Where are our elected representatives in the face of such bloodshed? Will we finally see Congress put people over party, stand up to the NRA and get something done after what happened in Las Vegas? Federal involvement is needed to combat staggering rates of gun violence, the highest in the developed world, in the United States. It is high time that Congress acts. Should they fail, it is up to concerned citizens to elect people who will.

—Ali Safawi

Funding for Research

Las Vegas; Orlando, Fla.; San Bernardino, Calif.; Newtown, Conn.; Fort Hood, Texas; Blacksburg, Va. All have at one point been synonymous with the gun violence that has become almost epidemic in our country. Yet somehow, the notion of finding solutions to this crisis is scoffed at by many.

But why exactly is this level of violence unique to our version of freedom? A 2016 study by The American Journal of Medicine found that, compared to 22 other high-income nations, “Americans are 10 times more likely to be killed by guns” as “the United States’ gun-related murder rate is 25 times higher.” Unfortunately, the bulk of available research on gun violence stops there.

Gun legislation in this country is not drafted through careful, pragmatic consideration of public interest, but is instead pushed by those with the loudest voices and the deepest pockets. It doesn’t take much research to grasp this fact, and any American who truly cares about our citizens’ safety should acknowledge this system as flawed.
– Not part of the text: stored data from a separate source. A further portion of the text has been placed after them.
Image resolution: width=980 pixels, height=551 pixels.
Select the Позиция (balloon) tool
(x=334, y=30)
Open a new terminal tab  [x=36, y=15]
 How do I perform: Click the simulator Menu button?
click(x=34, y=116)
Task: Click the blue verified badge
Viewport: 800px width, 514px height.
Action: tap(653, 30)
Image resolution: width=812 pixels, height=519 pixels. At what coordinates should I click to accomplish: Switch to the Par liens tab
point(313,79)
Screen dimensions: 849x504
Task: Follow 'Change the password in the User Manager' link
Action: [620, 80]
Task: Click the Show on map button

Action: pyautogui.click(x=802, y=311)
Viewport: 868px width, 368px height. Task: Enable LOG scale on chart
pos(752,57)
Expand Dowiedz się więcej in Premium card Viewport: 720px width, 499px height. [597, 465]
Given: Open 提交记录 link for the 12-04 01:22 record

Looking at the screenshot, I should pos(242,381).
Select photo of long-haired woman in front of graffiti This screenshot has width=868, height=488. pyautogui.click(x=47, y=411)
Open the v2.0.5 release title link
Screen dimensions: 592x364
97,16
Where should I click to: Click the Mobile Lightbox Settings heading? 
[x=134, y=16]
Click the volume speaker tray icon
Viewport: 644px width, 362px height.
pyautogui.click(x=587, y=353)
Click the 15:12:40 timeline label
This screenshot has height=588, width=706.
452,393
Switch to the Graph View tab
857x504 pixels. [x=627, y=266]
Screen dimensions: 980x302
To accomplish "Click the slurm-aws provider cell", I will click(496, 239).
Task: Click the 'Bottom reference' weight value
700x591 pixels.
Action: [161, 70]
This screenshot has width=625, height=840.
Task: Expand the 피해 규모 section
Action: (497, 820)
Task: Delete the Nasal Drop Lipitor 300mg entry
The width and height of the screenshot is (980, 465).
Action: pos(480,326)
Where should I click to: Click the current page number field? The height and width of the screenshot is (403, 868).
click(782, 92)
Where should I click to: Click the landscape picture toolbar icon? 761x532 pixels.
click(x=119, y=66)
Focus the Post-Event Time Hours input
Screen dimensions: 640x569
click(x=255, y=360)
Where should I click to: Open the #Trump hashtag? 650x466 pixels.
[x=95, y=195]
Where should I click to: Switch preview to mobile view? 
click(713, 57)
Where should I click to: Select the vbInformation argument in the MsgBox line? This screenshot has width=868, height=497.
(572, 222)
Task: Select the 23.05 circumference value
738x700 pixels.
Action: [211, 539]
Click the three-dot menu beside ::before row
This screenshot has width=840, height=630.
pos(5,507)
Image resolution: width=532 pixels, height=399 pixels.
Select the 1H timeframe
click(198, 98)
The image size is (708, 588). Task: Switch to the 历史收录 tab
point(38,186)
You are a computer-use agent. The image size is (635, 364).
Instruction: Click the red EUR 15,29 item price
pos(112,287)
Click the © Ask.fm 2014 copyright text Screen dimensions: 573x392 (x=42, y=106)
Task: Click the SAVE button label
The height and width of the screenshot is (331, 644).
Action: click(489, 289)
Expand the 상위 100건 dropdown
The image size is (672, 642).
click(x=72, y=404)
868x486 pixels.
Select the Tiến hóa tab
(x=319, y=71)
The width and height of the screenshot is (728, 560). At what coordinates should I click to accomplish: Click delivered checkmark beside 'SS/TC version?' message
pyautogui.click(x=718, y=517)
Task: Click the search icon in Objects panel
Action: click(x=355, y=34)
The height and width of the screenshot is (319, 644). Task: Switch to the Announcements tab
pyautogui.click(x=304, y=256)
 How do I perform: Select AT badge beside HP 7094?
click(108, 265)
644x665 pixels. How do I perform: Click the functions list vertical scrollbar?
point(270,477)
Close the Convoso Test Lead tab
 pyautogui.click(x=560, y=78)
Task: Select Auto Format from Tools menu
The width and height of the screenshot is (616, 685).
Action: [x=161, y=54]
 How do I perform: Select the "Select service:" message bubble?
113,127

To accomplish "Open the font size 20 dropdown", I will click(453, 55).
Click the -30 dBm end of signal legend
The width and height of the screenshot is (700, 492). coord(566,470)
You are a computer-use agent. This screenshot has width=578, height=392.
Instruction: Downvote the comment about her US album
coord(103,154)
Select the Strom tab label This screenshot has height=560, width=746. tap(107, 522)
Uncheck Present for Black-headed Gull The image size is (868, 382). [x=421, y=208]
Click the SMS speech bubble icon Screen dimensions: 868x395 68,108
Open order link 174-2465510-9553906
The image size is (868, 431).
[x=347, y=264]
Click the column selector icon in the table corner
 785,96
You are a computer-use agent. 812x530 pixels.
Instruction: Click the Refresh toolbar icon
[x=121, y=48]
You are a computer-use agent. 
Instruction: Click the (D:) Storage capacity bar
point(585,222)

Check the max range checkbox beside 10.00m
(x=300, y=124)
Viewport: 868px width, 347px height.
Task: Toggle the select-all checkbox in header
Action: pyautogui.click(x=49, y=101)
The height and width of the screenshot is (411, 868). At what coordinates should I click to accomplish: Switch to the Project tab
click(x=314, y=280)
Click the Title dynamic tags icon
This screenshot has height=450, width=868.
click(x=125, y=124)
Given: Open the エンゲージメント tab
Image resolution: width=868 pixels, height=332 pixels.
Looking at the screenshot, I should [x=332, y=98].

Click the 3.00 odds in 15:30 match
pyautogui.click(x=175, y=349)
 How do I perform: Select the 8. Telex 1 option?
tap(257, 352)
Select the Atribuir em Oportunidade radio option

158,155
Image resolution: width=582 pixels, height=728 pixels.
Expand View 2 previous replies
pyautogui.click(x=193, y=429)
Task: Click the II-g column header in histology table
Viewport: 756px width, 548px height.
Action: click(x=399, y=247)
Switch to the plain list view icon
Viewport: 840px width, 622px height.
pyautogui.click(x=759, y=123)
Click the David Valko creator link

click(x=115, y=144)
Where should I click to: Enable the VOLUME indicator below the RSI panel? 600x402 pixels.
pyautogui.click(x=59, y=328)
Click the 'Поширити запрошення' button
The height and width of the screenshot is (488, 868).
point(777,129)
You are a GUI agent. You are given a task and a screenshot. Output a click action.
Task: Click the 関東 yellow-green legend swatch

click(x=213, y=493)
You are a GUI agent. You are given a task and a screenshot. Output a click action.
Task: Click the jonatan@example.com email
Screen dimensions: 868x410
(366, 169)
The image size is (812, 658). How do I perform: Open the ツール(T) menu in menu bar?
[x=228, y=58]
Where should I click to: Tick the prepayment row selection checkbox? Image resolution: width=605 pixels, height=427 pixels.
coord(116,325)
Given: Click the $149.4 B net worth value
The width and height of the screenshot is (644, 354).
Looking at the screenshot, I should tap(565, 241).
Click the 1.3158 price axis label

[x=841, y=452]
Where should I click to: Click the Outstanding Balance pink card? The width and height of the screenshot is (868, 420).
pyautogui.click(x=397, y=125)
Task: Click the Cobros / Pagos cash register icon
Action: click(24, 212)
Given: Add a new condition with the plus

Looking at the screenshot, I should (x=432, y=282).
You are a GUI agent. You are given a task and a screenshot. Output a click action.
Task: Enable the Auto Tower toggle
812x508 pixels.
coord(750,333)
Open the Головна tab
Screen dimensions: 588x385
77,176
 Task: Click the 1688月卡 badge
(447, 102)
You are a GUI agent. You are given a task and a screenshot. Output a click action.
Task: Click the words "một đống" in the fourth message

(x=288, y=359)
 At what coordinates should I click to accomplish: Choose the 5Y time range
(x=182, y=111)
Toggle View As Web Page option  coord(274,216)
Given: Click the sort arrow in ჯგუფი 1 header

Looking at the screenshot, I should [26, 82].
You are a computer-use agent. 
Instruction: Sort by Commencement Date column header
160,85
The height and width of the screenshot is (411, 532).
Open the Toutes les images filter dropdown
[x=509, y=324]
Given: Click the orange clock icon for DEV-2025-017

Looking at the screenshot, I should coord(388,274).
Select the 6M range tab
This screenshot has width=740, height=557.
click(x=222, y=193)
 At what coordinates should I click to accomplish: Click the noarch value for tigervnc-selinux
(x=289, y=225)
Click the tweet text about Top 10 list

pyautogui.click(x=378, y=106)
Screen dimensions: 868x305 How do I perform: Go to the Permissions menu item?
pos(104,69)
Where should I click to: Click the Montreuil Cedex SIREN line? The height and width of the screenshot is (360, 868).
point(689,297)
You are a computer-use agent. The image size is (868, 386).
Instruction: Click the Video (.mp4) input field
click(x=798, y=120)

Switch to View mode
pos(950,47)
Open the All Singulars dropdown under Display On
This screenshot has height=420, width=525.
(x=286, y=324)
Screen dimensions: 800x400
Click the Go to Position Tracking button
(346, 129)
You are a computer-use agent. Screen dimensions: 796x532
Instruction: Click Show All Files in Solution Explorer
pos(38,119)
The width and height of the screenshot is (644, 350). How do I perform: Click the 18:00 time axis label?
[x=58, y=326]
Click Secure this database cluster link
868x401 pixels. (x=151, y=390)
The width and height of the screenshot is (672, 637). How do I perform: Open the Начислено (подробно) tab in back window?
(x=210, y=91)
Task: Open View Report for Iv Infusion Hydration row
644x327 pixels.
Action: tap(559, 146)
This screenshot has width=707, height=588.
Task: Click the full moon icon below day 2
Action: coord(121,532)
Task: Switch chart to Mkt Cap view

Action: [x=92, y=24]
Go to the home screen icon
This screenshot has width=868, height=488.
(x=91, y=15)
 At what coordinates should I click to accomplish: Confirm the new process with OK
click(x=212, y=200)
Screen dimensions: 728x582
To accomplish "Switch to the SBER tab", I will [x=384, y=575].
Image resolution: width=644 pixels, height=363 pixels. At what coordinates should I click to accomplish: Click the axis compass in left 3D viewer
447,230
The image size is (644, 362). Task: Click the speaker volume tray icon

It could not be clearer that the NRA and the “logic” it peddles should not be what dictates our laws. It should instead be based on common sense and empirical realities. The availability of such data, however, is shockingly scarce and underfunded. A 1997 spending bill amendment, dubbed the “Dickey Amendment,” has prevented the Centers for Disease Control and Prevention from conducting comprehensive gun violence research in the two decades since. The NRA’s rationale for pushing this bill: The CDC is a biased, anti-gun organization. The reality: The CDC is an organization formed with the purpose of safeguarding the public health by identifying threats to it and lobbying for and applying solutions to these threats.

Among the many problems with the discourse surrounding gun violence in our country is the subjectivity of logic. For instance, the debate over open-carry laws in numerous states is a clash between two lines of reasoning. On one end, opponents argue the danger of open-carry is that no law is broken until shots have been fired. On the other end, many would argue the “only way to stop a bad guy with a gun is a good guy with a gun.” Nevertheless, there is no doubt that in any discussion of gun control both sides will assert a logic they believe to be unassailable.

There are merits to a law-abiding citizen wanting to own a gun, whether it’s for security or sport. There are far fewer merits, however, to a law-abiding citizen easily accruing an arsenal of military-grade weapons, ammunition and modifications.

The idea that many of our lawmakers would rather take the word of a corporate lobby defending its own financial interests over that of a federally-funded public health institute is asinine, and it’s clearer than ever that this type of research needs to be the backbone of our legislation once again.

Maybe then we would live in a country where those suffering from mental illness couldn’t swiftly obtain guns, those on a terror watchlist couldn’t arm themselves with assault rifles and a deranged, law-abiding citizen couldn’t stockpile 23 rifles and fire on 22,000 of his fellow citizens.